The advance may help to get insights into microscopic noise processes to reach a hand to engineers to find new ways of protecting qubits.
Qubits are built to screen the two states corresponding to the classic binary bits, a 0 or 1. But, they can also deliver a “quantum superposition” of both states together, allowing quantum computers to fix complex problems that are even impossible for classical computers.

But a qubit’s quantum “coherence” means its strength to retain the superposition state can come apart due to the noise coming from the environment around the qubit. Noise can come from control electronics. It can also arise from the very heart, or impurities in the qubit material itself, and can also have complicated computing errors which will be difficult to remove.

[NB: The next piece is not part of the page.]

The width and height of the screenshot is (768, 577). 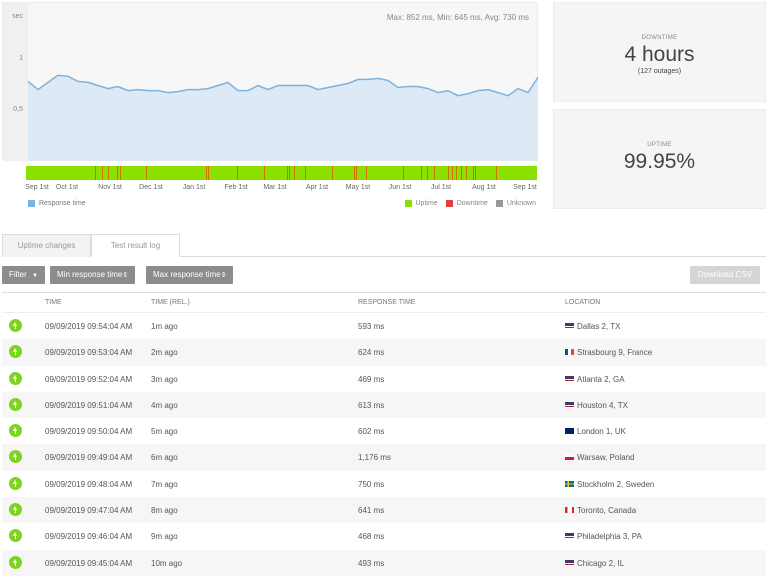 I want to click on row-time: 09/09/2019 09:51:04 AM, so click(x=89, y=405).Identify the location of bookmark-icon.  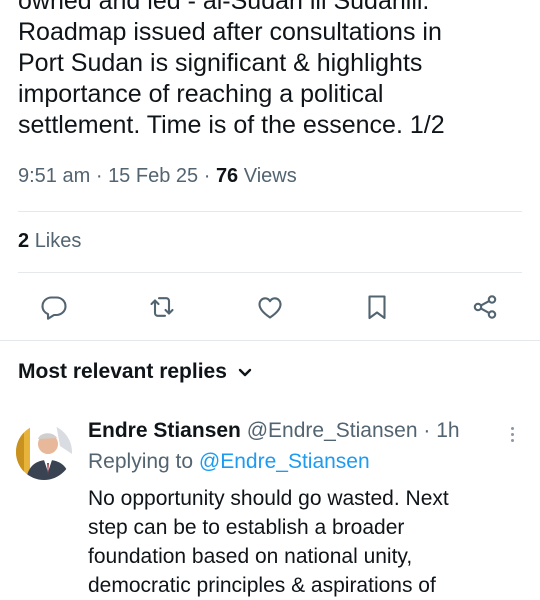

Earlier, many have come up with statistics-based models to gain an approximate on the impact of unnecessary noise sources around qubits to create new plans to protect them and to earn insights into the noise dynamics in itself.
But, those tools were limited. They could barely capture the minimal “Gaussian noise,” which is basically the collection of unrelated disruptions from a large number of sources. It can be best described as white noise arising from the murmuring of a large crowd.
Obviously there’s no particular disruptive trend that stands out, so the qubit isn’t necessarily affected by any one particular source. In such a model, the probability distribution of the noise being created in the shape of the standard symmetrical bell curve. The statistical probability of individual contributors is irrelevant.
The research can be found in the journal, ‘Nature Communications’.